Negentropy — Negative entropy. The process by which living systems sustain their internal complexity by importing order from their environment and exporting disorder back out. A cell feeding on structured molecules and releasing heat is practicing negentropy. So is a democracy metabolizing disagreement into adaptive governance. Life does not defy the second law. It redirects where the disorder lands.

Dissipative structure — A system that maintains itself far from equilibrium by continuously processing energy throughput — taking in order, doing useful work, and releasing entropy downstream. Dissipative structures do not merely resist decay; under the right conditions they spontaneously self-organize into states of greater complexity. They are expensive to build, dependent on continuous energy flow, and capable of producing forms of order the universe does not generate on its own. Living cells, ecosystems, brains, and functioning democratic societies are all dissipative structures.

Dissipation event — Not a dissipative structure, but its opposite: a rapid conversion of stored complexity into heat and disorder. A wildfire is a dissipation event. So is a financial crash. So is an autocratic seizure of power. Where a dissipative structure builds and sustains complexity through energy throughput, a dissipation event simply burns through complexity that took far longer to build than it takes to destroy. It is entropy’s invoice, collected all at once.

Exergy — Not how much energy a system contains, but how much of that energy is available to do useful work. A system can be full of energy — passionate people, abundant resources, genuine grievance — and have almost no exergy if the conditions that convert energy into useful work have been degraded or destroyed. Autocratic governance is, among other things, an exergy elimination machine: it mobilizes raw energy while systematically dismantling the conditions under which that energy could produce anything genuinely generative.

Equilibrium — In everyday usage, equilibrium suggests balance, stability, even peace.
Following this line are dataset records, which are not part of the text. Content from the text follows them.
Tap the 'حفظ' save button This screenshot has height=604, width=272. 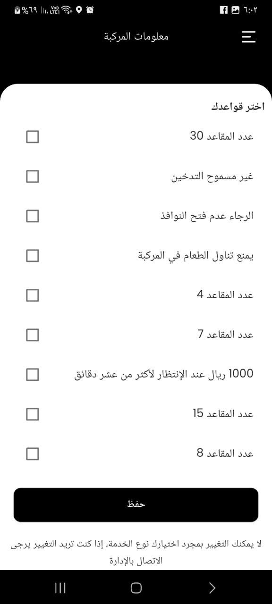tap(136, 504)
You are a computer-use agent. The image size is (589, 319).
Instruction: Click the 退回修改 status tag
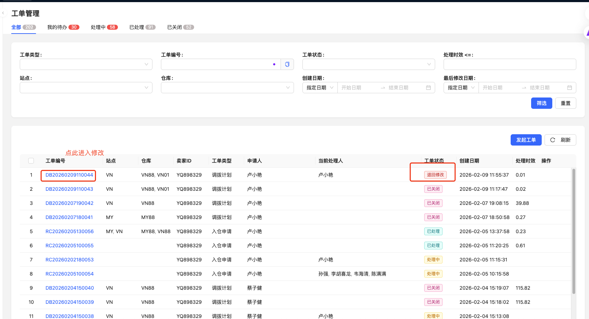(435, 175)
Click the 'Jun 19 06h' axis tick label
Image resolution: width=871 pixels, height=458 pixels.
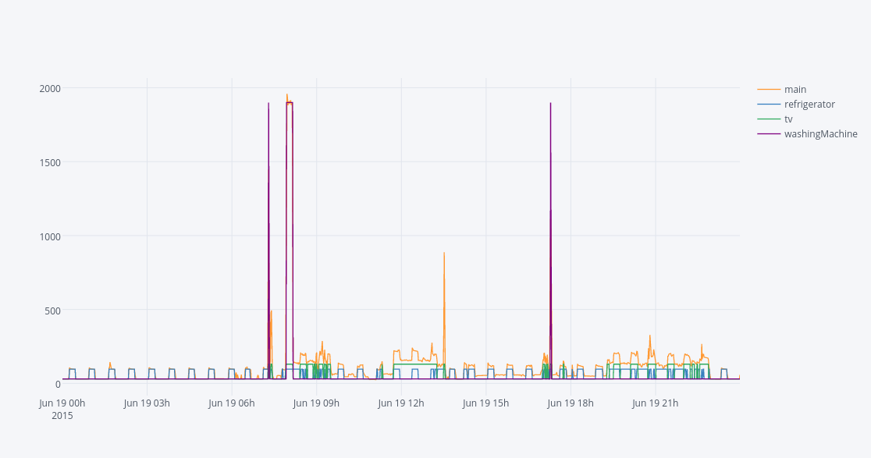pos(232,403)
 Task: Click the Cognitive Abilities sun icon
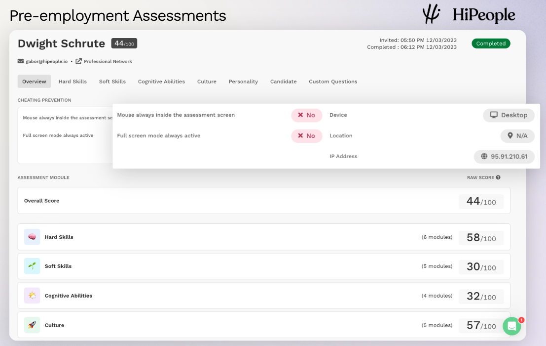pyautogui.click(x=32, y=296)
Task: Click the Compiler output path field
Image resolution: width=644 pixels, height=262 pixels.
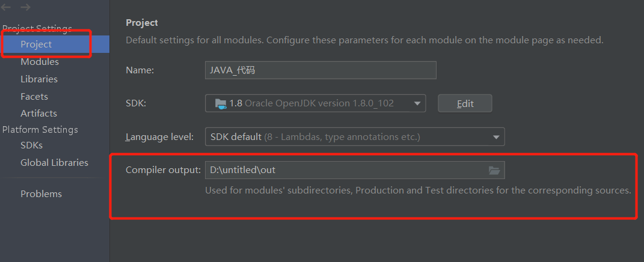Action: 346,170
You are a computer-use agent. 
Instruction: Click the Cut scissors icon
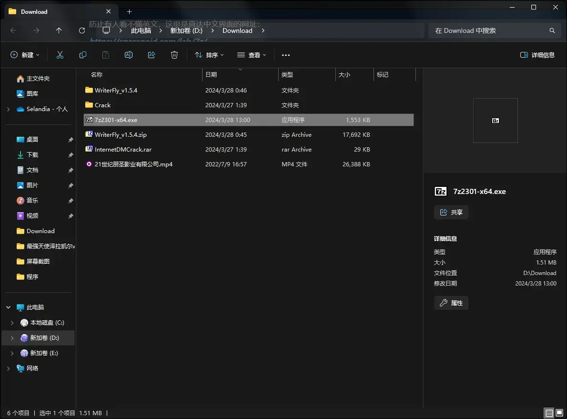click(x=60, y=55)
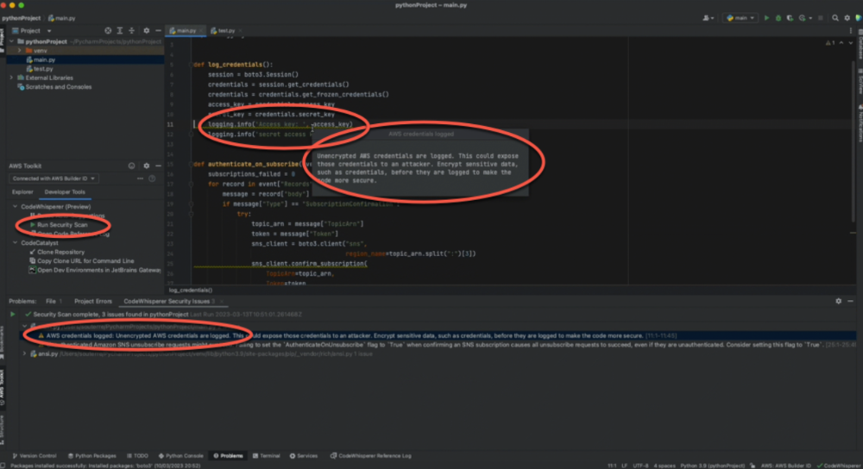The width and height of the screenshot is (863, 469).
Task: Click Run Security Scan
Action: [x=61, y=224]
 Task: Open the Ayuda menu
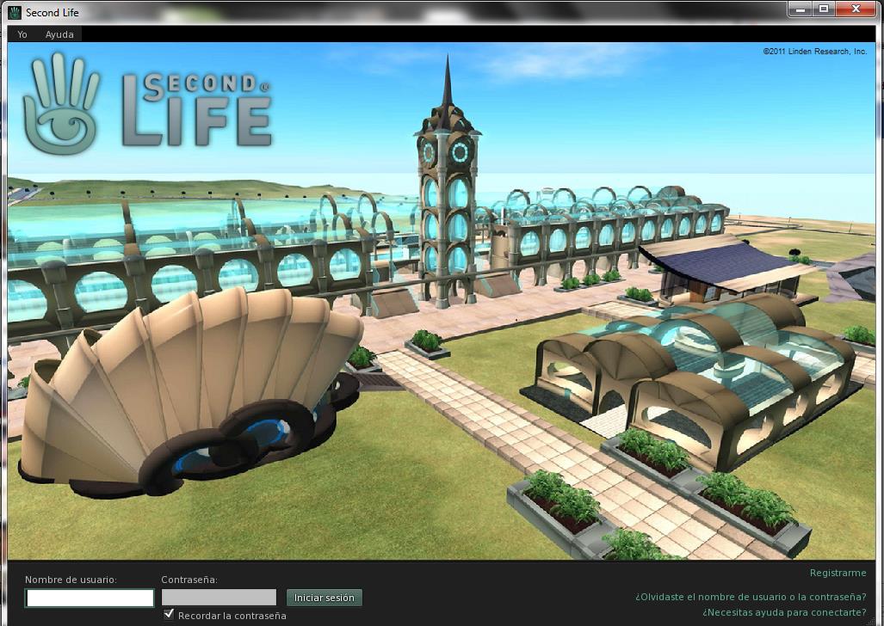tap(59, 34)
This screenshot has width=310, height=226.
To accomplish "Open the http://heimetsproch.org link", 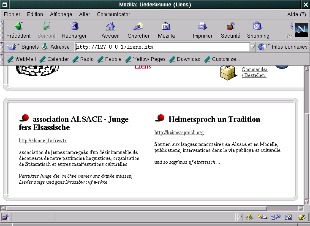I will [x=179, y=133].
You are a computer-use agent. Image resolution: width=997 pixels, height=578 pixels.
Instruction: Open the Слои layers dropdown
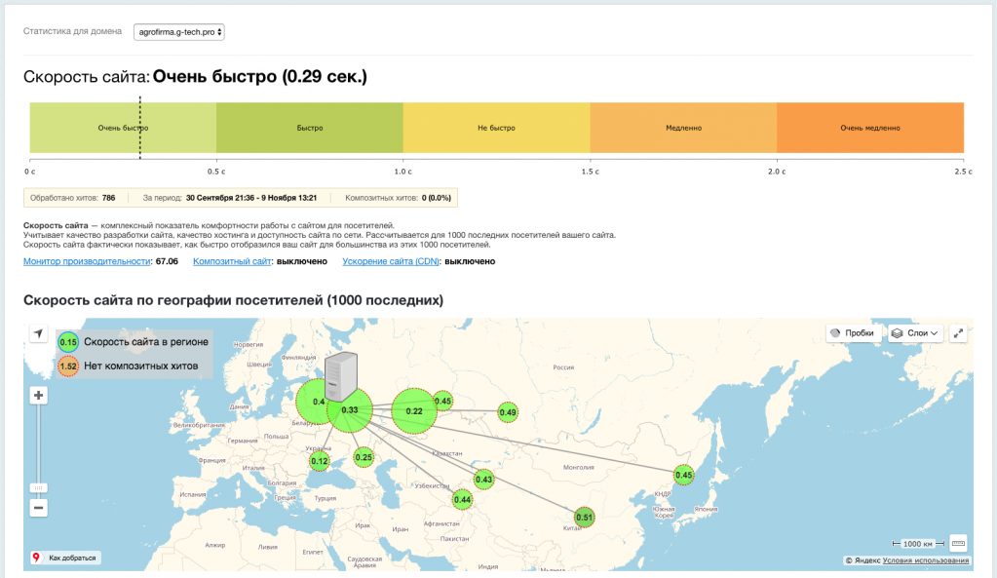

In thermodynamics it means something closer to the opposite: the state in which all forces are equal, nothing is changing, and no useful work can be done. Thermodynamic equilibrium is the endpoint of entropy — the condition a system reaches when it has exhausted its capacity for complexity. In human terms: not resolution, but stasis. Not stability, but the absence of the tension that drives adaptation. A society at thermodynamic equilibrium is not at peace. It has simply run out of the conditions that make anything new possible.

Karen Judd Smith is the author of Transilience: A User’s Guide to Being Remarkably Human in Complex Times (2026), which explores integration, complexity, and the upstream conditions for human flourishing.

A Question to Ask Yourself:
When did I last hold a position in an argument or discussion I genuinely did not yet know the answer to… AND let myself stay in not-knowing long enough for some new clarity to emerge, to integrate and settle differently?